Calacanis to startups: raise tons of cash, now
Photo: Jason Calacanis' black SUV escort. Julia Allison and David Karp deciding where we'll go next.
Last night, it seems as though I was the only person who got any work done in Silicon Alley.
No, it's not that I wasn't out enjoying the much reported festivities of Jason Calacanis being in town -- I was there looking my usual dashing self -- it's that while we were all drinking champagne at UnderBar (okay, gin an tonics for me), I had the audacity to bring up the economy with the most experienced CEO among us.

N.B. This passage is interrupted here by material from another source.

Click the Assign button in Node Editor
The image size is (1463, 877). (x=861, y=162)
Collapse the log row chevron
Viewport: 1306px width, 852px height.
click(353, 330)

"Are we fucked?" I asked Jason, in reference to this tailspin economy's impact on Internet startups.
His reply:
"I'm not. I raised enough to last me for years. You should too. Now. If you can."
Jason's right (first time I've said that, I think). He was smart to raise $20 million back in November and any entrepreneur trying to raise money now should probably raise as much as possible, even if it means giving up more of your company.
If what folks are saying is true (and some have been saying it for a long, long time), we're about to have a long economic winter on our hands, and it's going to affect every budget: from advertising, marketing, HR, travel, etc, all the way on down to consumer discretionary.
And if all that is indeed true, no matter your web 2.0 business model, -- ads, premium, freemium, utility, etc -- the answer to my initial question ("are we fucked" is this):
You're fucked... unless you raise serious cash, now.